Though messaging was initially an asynchronous communication method, nowadays you are supposed to reply instantly or you will be inevitably late and - worse - you could show lack of interest or respect for the other party.
Being a remote worker, I know that emails are expected to be answered immediately and that that sending an email is considered as calling over the phone or entering your store. The longer the wait, the higher the chances that your customer will walk out / hang up on you and take their business elsewhere.
Revising my spam inbox daily and multiple times a day should be part of my routine. Unfortunately, it is not and I have just found an inquiry from a prospect dated April 4th.

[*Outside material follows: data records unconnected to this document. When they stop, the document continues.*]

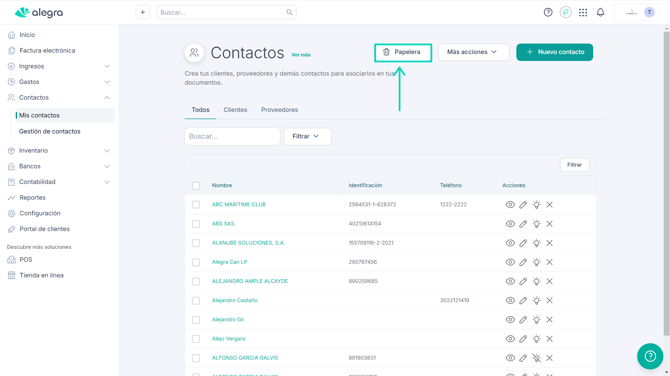Tick the select-all checkbox in table header
Viewport: 670px width, 376px height.
(x=196, y=185)
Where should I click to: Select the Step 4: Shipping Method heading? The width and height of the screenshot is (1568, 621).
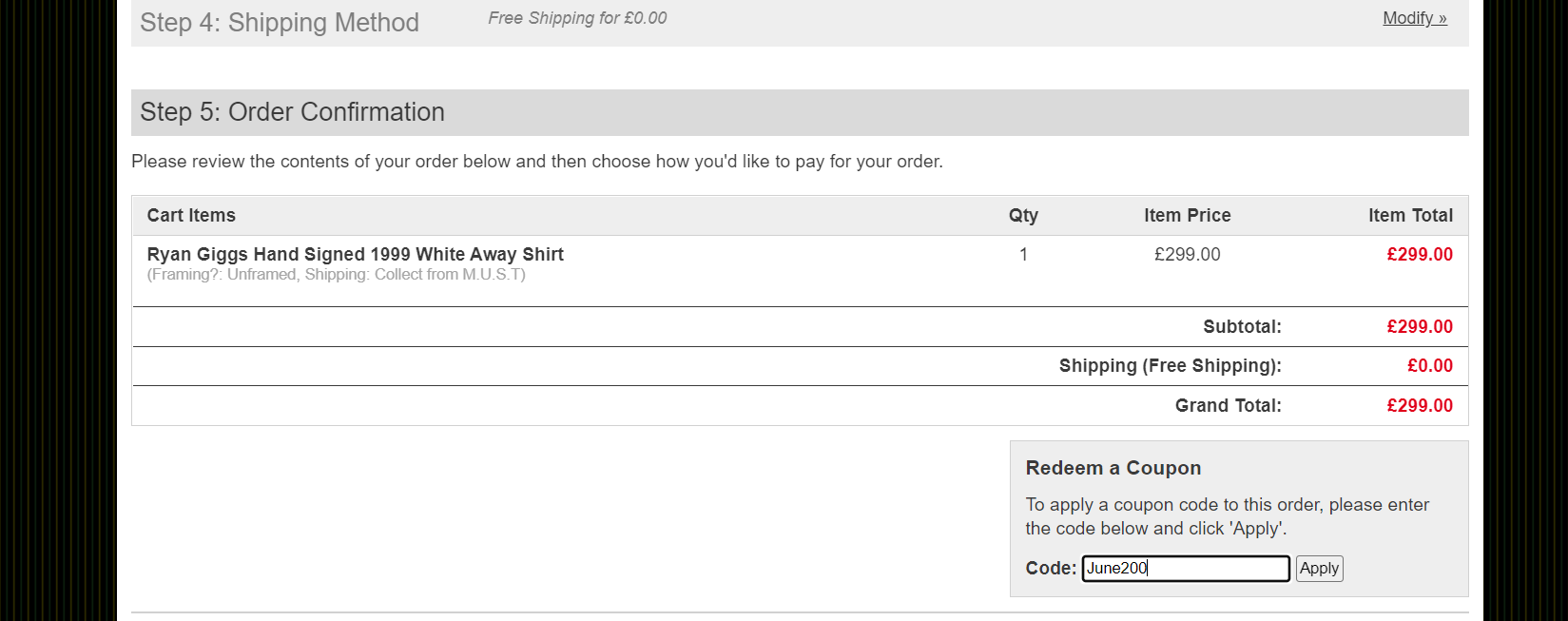pyautogui.click(x=280, y=23)
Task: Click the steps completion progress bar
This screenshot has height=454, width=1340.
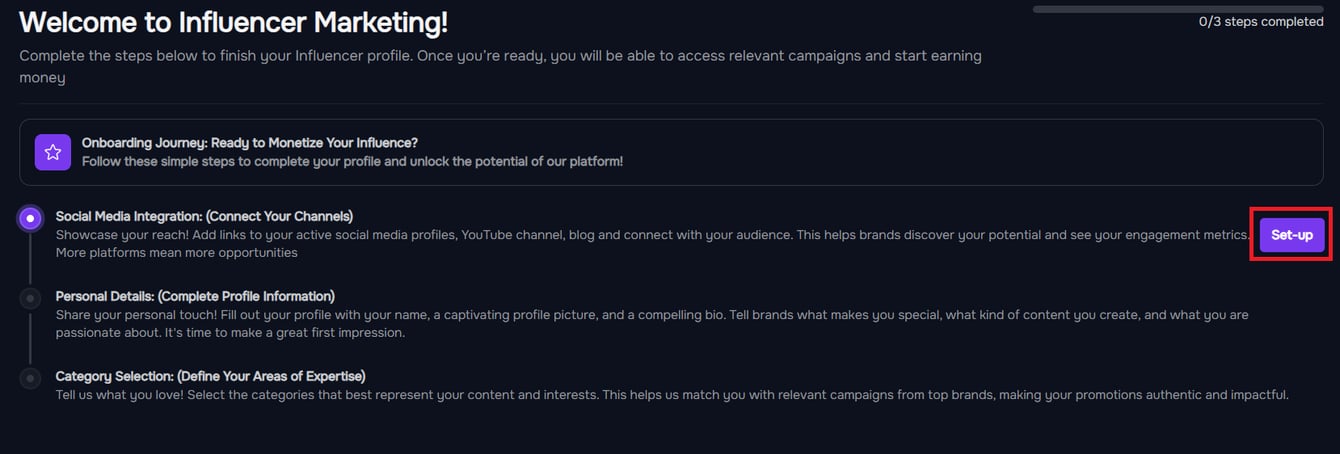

Another example of the consequences of my lack of immediateness comes from a Yahoo! mailing list I am a member of, where someone was interested in my services. Back then, I received just a daily digest of that mailing list to avoid being notified every 5 minutes or so about new messages, so by the time I replied (6 hours later) the job was already gone to someone else because it was 'urgent' (what is not urgent, nowadays?) Of course, the prospect could have googled my name, found my website and contacted me through that channel. But, why bother when they could simply email someone else already in their contact list?
Pressure and anxiety are two common consequences of this new way to work and interact on digital media. And being glued to the screen is often a professional duty and not a personal choice.